Steatoda foravae is a species of spider in the family Theridiidae. It is endemic to South Africa and commonly known as the Grootvadersbos false button spider.

==Distribution==
Steatoda foravae is known only from South Africa, where it has been recorded from two provinces at altitudes ranging from 125 to 932 m. Locations include Grootvadersbos near Heidelberg, Silaka Nature Reserve, Swartberg Nature Reserve, and Tulbagh.

==Habitat and ecology==
Steatoda foravae constructs three-dimensional webs in dark places, usually close to the substrate.

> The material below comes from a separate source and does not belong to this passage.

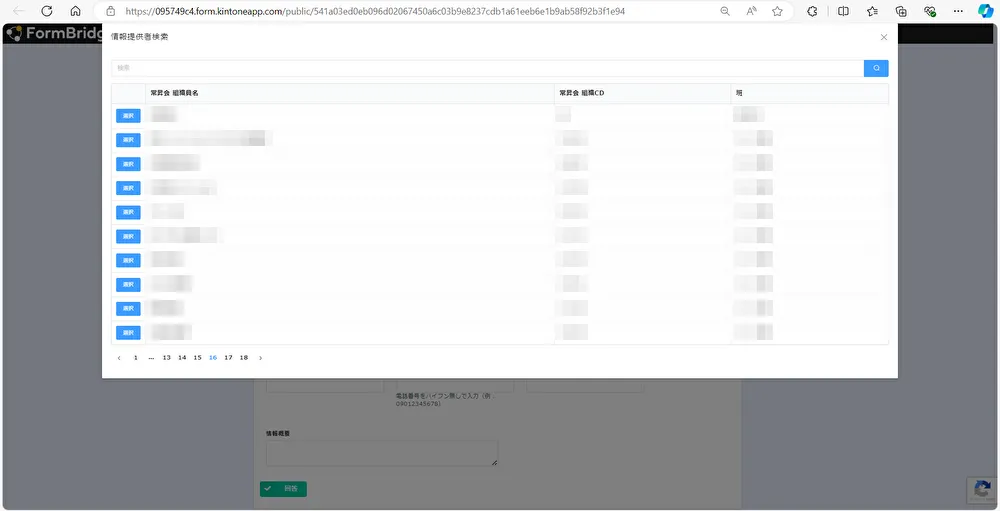The width and height of the screenshot is (1000, 511).
Task: Jump to page 1 in pagination
Action: point(136,357)
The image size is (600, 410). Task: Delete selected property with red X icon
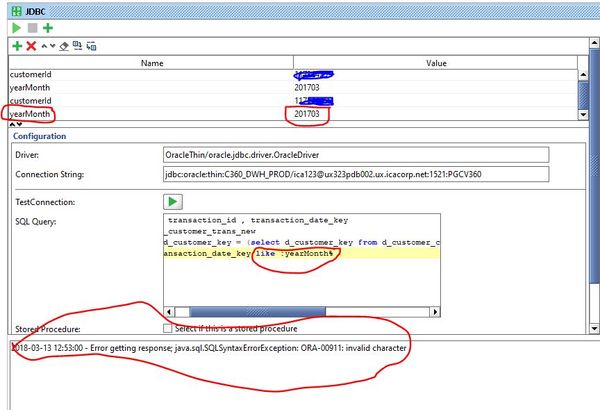[x=31, y=46]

The species has been found in large numbers in the indigenous forest Grootvadersbos, which forms part of the Boosmansbos Wilderness Area. These spiders build their webs beneath logs, stones, and other debris, under bark, or in crevices in boulders, rock faces, and tree trunks up to a height of 2 m.

==Venom==
Investigation into the relative toxicity to laboratory mice showed that S. foravae is at least 10 to 12 times less venomous than the black button Latrodectus indistinctus.

==Conservation==
Steatoda foravae is listed as Least Concern due to its wide geographical range. The species is protected in Silaka Nature Reserve, Grootvadersbos Nature Reserve, and Swartberg Nature Reserve.

==Taxonomy==
Steatoda foravae was described by Dippenaar-Schoeman and Müller in 1992 from Grootvadersbos near Heidelberg.